Hadoop Custom Output Format Example

1. Overview

Hadoop provides various Output classes like DBOutputFormat, SequenceFileOutputFormat, TextOutputFormat, etc..It also provides flexibility to its developers to use APIs and extend some of the functionality to achieve organization goals. MapReduce default Output Format is TextOutputFormat, which writes (key, value) pairs on individual lines of text files. By Default, in TextOutputFormat Each key-value pair is separated by a tab character, which can be changed using mapReduce.output.textoutputformat.separator property.

In this example, we will discuss how to create custom output classes and record writers and use that classes as a map reduce program.
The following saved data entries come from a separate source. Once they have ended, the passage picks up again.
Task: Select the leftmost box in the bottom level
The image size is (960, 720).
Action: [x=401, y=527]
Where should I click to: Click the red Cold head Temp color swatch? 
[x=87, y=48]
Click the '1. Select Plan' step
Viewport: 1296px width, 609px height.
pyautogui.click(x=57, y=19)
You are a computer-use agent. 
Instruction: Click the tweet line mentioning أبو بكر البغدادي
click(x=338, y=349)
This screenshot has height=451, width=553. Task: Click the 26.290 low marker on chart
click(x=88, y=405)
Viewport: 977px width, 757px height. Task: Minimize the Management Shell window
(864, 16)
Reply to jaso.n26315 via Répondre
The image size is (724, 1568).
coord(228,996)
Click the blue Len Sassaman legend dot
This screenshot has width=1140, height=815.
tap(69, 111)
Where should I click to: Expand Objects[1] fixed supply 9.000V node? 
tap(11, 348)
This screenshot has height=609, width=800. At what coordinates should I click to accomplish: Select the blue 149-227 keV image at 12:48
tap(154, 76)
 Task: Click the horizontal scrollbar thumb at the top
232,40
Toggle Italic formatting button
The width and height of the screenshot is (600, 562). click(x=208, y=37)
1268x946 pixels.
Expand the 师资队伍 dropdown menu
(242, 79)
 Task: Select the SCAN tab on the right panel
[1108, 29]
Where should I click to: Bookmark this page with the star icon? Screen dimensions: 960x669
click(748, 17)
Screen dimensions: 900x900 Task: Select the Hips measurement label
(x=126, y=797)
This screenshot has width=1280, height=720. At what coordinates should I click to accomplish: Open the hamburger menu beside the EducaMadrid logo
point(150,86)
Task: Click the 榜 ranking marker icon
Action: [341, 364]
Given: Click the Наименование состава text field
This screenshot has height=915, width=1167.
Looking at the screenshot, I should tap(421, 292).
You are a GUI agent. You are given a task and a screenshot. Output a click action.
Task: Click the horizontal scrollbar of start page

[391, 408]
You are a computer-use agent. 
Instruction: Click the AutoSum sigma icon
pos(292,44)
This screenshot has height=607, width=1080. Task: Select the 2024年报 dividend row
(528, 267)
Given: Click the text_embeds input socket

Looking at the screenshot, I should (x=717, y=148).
2. Development Environment

Hadoop: 3.1.1

Java: Oracle JDK 1.8

IDE: IntelliJ Idea 2018.3

3. Steps for creating custom Output Format

Let’s discuss all the steps to create our own custom output format and record writer class.

3.1 extends OutputFormat class

The first step in creating a custom output format is to extend any inbuild output format classes. In our example, we are going to extend the FileOutputFormat class.

3.2 implements getRecordWriter method

Implement getRecordWriter method and write logic as per need. This method mainly contains the logic of building RecordWriter class as per our need.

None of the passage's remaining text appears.